03—Thyroid dysfunction

I find that all of my clients with iron deficiency also have Thyroid dysfunction and/or an iodine deficiency. (Unless of course they are simply not eating enough iron-laden foods.)

And it is also interesting to note, that even a mild case of Hypothyroidism can lead to excessive menstrual blood loss.

Note: Iron-deficient anaemia can also be a result of other hormonal dysfunction e.g. excess oestrogen.

Please see the following posts I’ve written about poor thyroid function:
Thyroid dysfunction  
Thyroflex — accurate Thyroid function testing
Iodine Deficiency

Iron-deficient anaemia can also be a sign of: chronic inflammation e.g Osteo-arthritis or Rheumatoid arthritis, cancer, major illness, liver disease, repeated pregnancies, surgery, or performing strenuous exercise (perspiring heavily will exacerbate this effect).

Note: Please be sensible. If you do have issues maintaining your iron levels then don’t donate blood. You actually need it yourself.

Anxiety...

You may mistake a long-term (or extreme) case of iron-deficiency for an anxiety disorder. When you are anaemic you can get all the signs of nervousness:
Heart palpitations
Breathlessness
Dizziness

Experiencing these physical symptoms will make you feel mentally anxious.

The whites of your eyes (sclerae) can look bluish in iron-deficiency anaemia.

Make sure you take your iron supplements correctly

Don’t take opposing supplements at the same time
Calcium + magnesium + zinc + vitamin E all fight for the same receptor sites.

Don’t go crazy eating too much fibre
Fibre modulates gastrointestinal functions such as motility, acid secretion, and hormone release which can indirectly affect the way minerals are absorbed. The phytates that are found in plant food also affect the absorption of minerals.

Don’t drink too many green smoothies and eat too many nuts
Excessive intake of oxalic acid in certain foods will inhibit the absorption of iron. (These foods include kale, cacao, almonds and cashews…)

Don’t drink too much coffee, tea, and/or wine
These beverages contain compounds that impede the absorption of iron.

Lisa
Says:

Give it time and then get more answers

It takes 12-16 weeks to make a new batch of Red Blood Cells (RBC).

At the completion of a ’12-16 week’ course of iron therapy you should have repeat blood-work done to assess your performance. (Hopefully you’ll notice yourself feeling better as you build blood, and your ‘energy enzymes’ start firing.)

If there is no significant increase in your ferritin levels you should ask your health practitioner to investigate further. You may have an absorption issue, iron transportation issue, hypothyroidism or you may be bleeding from elsewhere e.g. uterine fibroids, haemorrhoids, or anal fissures.
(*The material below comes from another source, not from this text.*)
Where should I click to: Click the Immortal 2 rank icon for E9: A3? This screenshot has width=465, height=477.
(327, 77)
Note: Things aren’t always as straight-forward as they appear. Rather than losing iron in menstrual blood, a female may be taking anti-inflammatories (aspirin or ibuprofen) for a completely unrelated medical condition that contributes to her iron loss via gastrointestinal bleeding. 
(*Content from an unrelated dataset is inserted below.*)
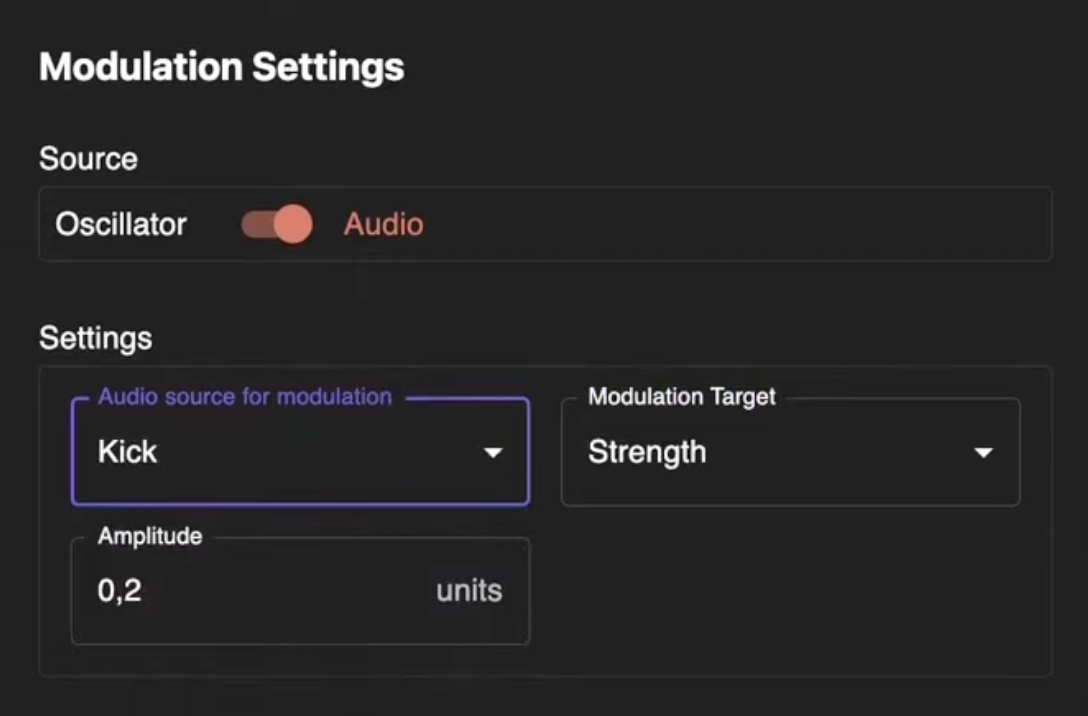Click the Source section label

[x=88, y=159]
The likes of Spatone + Floradix won't touch the sides if you're already iron deficient

Because it does take time to make a whole new batch of Red Blood Cells (RBCs) you want to replenish these as fast + efficiently as possible.
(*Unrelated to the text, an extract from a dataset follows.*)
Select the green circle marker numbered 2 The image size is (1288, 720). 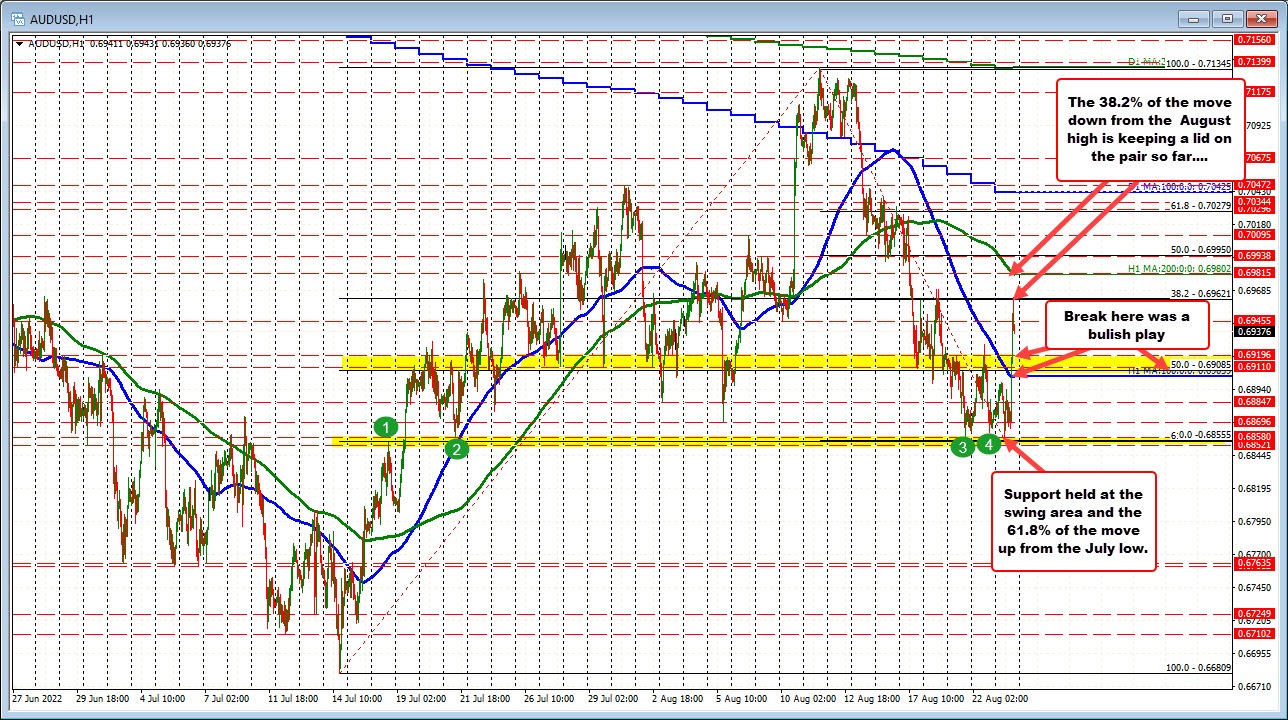[x=456, y=449]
The iron supplements that you can get from a retail store are very low dosage — as iron can be dangerous if not taken correctly. The recommended dose given on the package is therefore very modest.

I only ever prescribe iron based on an inadequate ferritin reading — even if you are pregnant, lactating, vegetarian, vegan, suffer from heavy periods, or you’re elderly.

I only ever prescribe iron supplements that don’t irritate your intestinal system or cause constipation.

And, I only ever prescribe 1x course of iron therapy before I start investigating other causes for poor absorption or retention of this mineral.

Don't take iron supplements when you have an infection.

Your body is pretty crafty.  During a bacterial infection your body actually sequesters iron (hides it) from foreign invaders — otherwise they can use this mineral against you.

It is a waste of time to supplement during this time as your body will deny it access.

Being a member of the fairer sex isn't a good enough reason to live on iron supplements.